━━ Kaynak metin

Horasan'dan Anadolu'ya Ahmed Yesevi
Horasan'dan
Anadolu'ya Ahmed Yesevi
“Mansur gelince darağacı eğilip
kendi aldı
Batın gözü açık olanlar hayran
kaldı
Işık salıp Allah kendi nazar
eyledi
Ey sevgili deyip cemalini
gördüm ben işte”
-Hoca Ahmed Yesevi, Hikmet
11’den...
“Türkistan’ın Sayram kentinde
Hz.Ali evladından Şeyh İbrahim adlı bir şeyh vardı. Şeyh öldüğü zaman geride
Gevher Şehnaz adlı büyük kızıyla Ahmed adında yedi yaşında bir çocuğu kaldı.
Ahmed daha küçük yaşından beri muhtelif tecellilere mazhar oluyor, yaşıyla
uymayan fevkaladelikler gösteriyordu. Daha küçüklüğünden beri Hızır Aleyhisselam’ın
yol göstericiliğine mazhar olan Ahmed, yedi yaşında babasından yetim kalınca
diğer manevi bir babadan terbiye gördü. Hazreti Peygamber’in manevi işaretiyle
ashaptan Şeyh Baba Arslan; Sayram’a gelerek O’nu irşad etti.”
Menkıbeye göre Arslan Baba
ashabın ileri gelenlerindendir. Bir söylentiye göre 400 yıl, bir diğer rivayete
göre de 700 sene yaşamıştır. O’nu Sayram’a getiren neden ise manevi bir işarete
dayanmaktaydı. Hz.Muhammed’in gazalarından birinde Ashabı-ı Kiram aç kalarak O’nun
huzuruna gelir ve biraz yiyecek ister. Peygamber’in duası ile Cebrail cennetten
bir tabak hurma getirir. Fakat hurmalardan biri yere düşer. Bunun üzerine
Cebrail “Bu hurma sizin ümmetinizden Ahmed Yesevi adlı birinin kısmetidir” der.

━━━━
━━ Verilen malzeme

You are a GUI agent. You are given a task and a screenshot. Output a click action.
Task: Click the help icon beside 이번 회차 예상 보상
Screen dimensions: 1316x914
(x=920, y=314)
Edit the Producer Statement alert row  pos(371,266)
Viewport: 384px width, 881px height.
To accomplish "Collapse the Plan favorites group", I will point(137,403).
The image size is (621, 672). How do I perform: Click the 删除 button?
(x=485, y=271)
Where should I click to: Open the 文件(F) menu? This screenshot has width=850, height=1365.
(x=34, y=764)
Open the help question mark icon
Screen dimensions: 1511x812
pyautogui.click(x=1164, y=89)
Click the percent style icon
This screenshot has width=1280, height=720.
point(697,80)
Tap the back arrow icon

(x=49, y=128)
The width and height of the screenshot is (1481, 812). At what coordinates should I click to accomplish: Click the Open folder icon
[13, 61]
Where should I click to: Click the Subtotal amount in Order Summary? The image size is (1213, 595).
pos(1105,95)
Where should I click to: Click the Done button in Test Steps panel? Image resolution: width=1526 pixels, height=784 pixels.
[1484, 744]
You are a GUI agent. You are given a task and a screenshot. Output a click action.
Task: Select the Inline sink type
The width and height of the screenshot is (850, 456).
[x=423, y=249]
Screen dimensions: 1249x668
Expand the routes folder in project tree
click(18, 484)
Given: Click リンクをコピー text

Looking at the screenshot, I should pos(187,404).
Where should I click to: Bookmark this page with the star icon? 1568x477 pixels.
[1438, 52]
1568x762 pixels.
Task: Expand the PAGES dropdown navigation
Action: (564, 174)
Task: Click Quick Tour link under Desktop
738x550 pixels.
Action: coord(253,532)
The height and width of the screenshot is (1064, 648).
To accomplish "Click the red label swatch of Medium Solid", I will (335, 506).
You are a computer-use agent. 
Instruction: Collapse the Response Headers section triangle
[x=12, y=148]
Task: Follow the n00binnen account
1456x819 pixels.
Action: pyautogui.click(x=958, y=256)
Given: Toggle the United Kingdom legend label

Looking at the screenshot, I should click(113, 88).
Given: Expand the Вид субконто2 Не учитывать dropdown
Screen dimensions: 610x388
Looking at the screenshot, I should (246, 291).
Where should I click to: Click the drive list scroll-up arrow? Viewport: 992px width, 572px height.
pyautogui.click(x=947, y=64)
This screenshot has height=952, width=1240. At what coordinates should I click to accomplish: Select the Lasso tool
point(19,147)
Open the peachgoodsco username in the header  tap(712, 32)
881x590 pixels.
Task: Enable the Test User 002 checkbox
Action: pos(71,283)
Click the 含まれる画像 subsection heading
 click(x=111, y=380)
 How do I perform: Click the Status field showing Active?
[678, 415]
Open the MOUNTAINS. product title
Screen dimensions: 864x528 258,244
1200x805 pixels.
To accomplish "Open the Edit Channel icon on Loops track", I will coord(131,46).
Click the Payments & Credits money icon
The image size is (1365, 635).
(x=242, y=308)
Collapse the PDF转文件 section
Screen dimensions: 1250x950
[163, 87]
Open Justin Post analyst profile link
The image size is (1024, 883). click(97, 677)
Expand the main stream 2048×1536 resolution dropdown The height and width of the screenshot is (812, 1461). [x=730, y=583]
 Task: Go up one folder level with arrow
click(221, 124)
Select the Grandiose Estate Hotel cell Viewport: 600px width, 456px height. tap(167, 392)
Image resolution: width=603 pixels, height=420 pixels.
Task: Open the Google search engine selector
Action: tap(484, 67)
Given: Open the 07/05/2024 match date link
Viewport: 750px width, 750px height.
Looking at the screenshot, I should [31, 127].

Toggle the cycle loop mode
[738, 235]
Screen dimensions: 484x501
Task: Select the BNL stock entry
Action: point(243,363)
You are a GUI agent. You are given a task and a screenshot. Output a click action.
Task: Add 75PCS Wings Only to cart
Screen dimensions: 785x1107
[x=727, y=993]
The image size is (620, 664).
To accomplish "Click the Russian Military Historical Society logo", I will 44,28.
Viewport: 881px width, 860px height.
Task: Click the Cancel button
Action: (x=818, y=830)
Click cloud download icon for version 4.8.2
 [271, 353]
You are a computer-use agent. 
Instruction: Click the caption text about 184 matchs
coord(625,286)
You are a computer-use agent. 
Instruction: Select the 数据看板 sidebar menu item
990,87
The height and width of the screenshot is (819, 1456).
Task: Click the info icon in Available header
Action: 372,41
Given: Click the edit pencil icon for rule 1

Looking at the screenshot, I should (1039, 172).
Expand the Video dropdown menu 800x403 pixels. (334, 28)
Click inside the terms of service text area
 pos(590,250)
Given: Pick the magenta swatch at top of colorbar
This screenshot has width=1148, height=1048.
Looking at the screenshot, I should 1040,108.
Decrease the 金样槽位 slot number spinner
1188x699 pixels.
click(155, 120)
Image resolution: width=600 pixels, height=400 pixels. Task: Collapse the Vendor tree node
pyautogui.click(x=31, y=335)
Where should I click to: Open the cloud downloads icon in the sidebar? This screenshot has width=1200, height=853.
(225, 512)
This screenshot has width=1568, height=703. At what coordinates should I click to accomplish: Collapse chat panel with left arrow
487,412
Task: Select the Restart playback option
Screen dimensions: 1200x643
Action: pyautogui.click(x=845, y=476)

━━━━

→ **Görev**
Ahmed Yesevi metninde "-Hoca Ahmed Yesevi, Hikmet" sözlerinden "bir çocuğu kaldı." sözlerine kadar olan bölümü, "Gevher Şehnaz" ifadesini "Gevher Hanım" olarak değiştirip yeniden yazın. Buradaki malzemenin metinle bir ilgisi yoktur.

→ **Görev yanıtı**
-Hoca Ahmed Yesevi, Hikmet
11’den...
“Türkistan’ın Sayram kentinde
Hz.Ali evladından Şeyh İbrahim adlı bir şeyh vardı. Şeyh öldüğü zaman geride
Gevher Hanım adlı büyük kızıyla Ahmed adında yedi yaşında bir çocuğu kaldı.